Brief: What lines in the material hold the string "Burgum"? Copy out each of them.

|---|

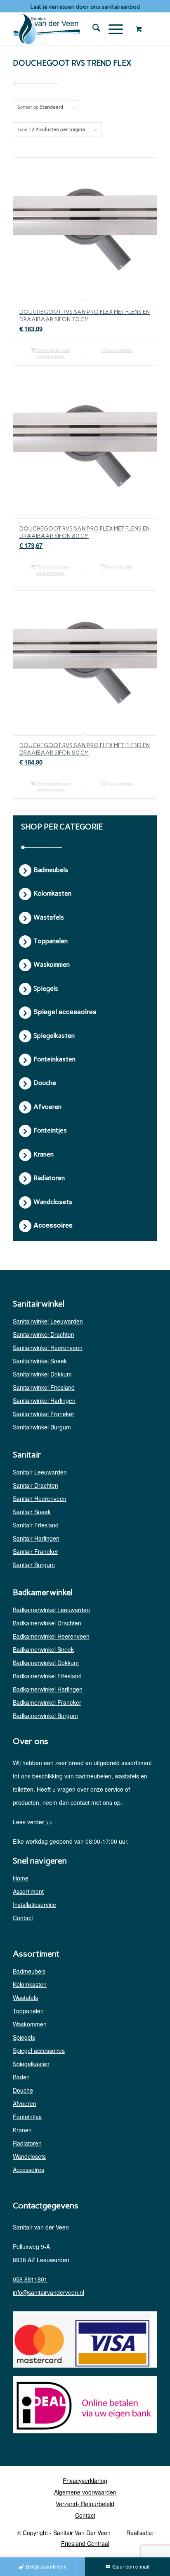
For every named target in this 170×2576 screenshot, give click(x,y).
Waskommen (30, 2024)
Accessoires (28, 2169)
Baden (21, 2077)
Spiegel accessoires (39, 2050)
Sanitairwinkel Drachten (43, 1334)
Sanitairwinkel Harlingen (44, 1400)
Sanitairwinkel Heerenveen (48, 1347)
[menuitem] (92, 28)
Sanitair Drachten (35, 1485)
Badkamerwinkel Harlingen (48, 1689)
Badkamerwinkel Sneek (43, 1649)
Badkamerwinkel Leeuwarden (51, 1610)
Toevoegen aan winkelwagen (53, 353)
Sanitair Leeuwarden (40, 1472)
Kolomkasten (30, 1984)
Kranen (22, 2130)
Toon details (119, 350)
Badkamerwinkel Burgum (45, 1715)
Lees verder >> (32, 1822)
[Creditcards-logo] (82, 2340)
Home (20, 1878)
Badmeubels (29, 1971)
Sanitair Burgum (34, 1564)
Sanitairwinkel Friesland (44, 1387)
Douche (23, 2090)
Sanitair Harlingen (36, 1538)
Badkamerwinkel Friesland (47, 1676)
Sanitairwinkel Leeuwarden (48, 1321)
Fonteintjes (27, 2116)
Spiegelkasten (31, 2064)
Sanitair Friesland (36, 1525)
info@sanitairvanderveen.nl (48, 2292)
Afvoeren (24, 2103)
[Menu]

|---|

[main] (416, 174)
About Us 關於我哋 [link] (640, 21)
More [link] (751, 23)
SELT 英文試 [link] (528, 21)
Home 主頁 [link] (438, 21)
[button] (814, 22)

|---|

Response to this task:
Badkamerwinkel Burgum (45, 1715)
Sanitair Burgum (34, 1564)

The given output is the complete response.